SAVE Brasil and BirdLife International calls upon Partners to join the campaign against ‘retrograde’ forest law changes
Last April the Brazilian Congress approved the ‘new’ Forest Code, a batch of changes to the existing forest code dating from 1965. The ‘new’ code is one of the most controversial laws passed by Congress in recent years and will impede efforts to slow down deforestation in the country.
The President of Brazil, Dilma Roussef, has the right to veto the bill. She has until the 25th May, a few days before the Rio+20 Conference, to take this important decision and to show the world her commitment to promoting sustainable development.
The great majority of Brazilians (nearly 80%) oppose the changes to the code. They are calling for the President’s veto and campaigning to make sure that the ‘new’ code doesn’t take effect.
SAVE Brasil (BirdLife in Brazil) is asking the BirdLife International Partnership to join forces with on-going campaigns against the bill. Your help and support are needed! Links to petitions that you can sign up to are given below.
The ‘new’ Forest Code was pushed through Congress by a powerful farming lobby, contending that there is need to support Brazil’s economy by strengthening exports of agricultural products such as beef, soybeans, sugar and poultry. Another argument was that legislation is needed to prevent food prices from climbing in Brazil.
But Economists and agronomists in Brazil point out that there is potential to expand agriculture in already transformed land, that is now being used as pasture, for instance. There is no need for further deforestation of natural areas.
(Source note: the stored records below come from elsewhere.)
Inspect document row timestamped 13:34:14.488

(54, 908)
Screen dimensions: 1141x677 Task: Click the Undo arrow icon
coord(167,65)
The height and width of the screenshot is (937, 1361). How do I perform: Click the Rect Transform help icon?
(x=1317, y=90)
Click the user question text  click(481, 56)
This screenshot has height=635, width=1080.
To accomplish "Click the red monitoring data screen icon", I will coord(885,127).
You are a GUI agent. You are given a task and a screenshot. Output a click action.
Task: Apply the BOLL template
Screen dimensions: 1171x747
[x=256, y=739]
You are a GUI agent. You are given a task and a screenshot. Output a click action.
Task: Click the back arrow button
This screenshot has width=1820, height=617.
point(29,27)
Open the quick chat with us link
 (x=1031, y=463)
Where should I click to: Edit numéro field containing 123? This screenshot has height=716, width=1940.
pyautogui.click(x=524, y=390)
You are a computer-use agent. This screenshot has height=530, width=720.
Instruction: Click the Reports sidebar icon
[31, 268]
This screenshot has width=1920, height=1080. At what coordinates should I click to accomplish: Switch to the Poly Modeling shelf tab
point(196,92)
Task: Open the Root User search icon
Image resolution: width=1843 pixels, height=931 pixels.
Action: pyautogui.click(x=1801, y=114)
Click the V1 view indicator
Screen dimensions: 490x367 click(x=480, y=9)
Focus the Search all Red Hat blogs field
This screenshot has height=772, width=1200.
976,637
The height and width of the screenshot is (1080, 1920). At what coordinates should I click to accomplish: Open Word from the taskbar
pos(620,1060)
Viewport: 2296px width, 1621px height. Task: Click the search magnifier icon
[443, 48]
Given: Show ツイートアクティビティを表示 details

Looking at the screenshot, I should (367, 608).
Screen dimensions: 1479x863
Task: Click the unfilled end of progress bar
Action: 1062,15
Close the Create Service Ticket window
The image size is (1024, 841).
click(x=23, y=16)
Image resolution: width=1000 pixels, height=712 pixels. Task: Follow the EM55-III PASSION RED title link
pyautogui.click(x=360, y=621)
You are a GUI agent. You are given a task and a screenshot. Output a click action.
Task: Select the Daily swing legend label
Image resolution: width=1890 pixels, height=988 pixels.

Studies substantiate this point of view.
“This is truly a huge loss and disappointment to all of us, who have been fighting against the changes,” said SAVE Brasil’s Director, Dr Jaqueline Goerck.
Pedro Develey from SAVE Brasil points out in his article (http://www.biotaneotropica.org.b ... er?bn00610042010+pt) the impact that the ‘new’ Forest Code is likely to have on bird populations in the country: “17 globally threatened species depend on riverine forests, and eight of these are restricted to Brazil. Narrower Permanent Preservation Areas will lead to significant population losses, putting at risk the integrity of populations and, in some cases, the survival of species.”
The changes also target high altitude habitats, allowing for “continuation of unproductive livestock farming on slopes, edges of plateaus, hilltops and areas in altitude above 1800 metres”. Develey points out that many endemic species are restricted to high altitudes, including 13 bird species in the south-eastern Atlantic Forest occurring above 1800 m.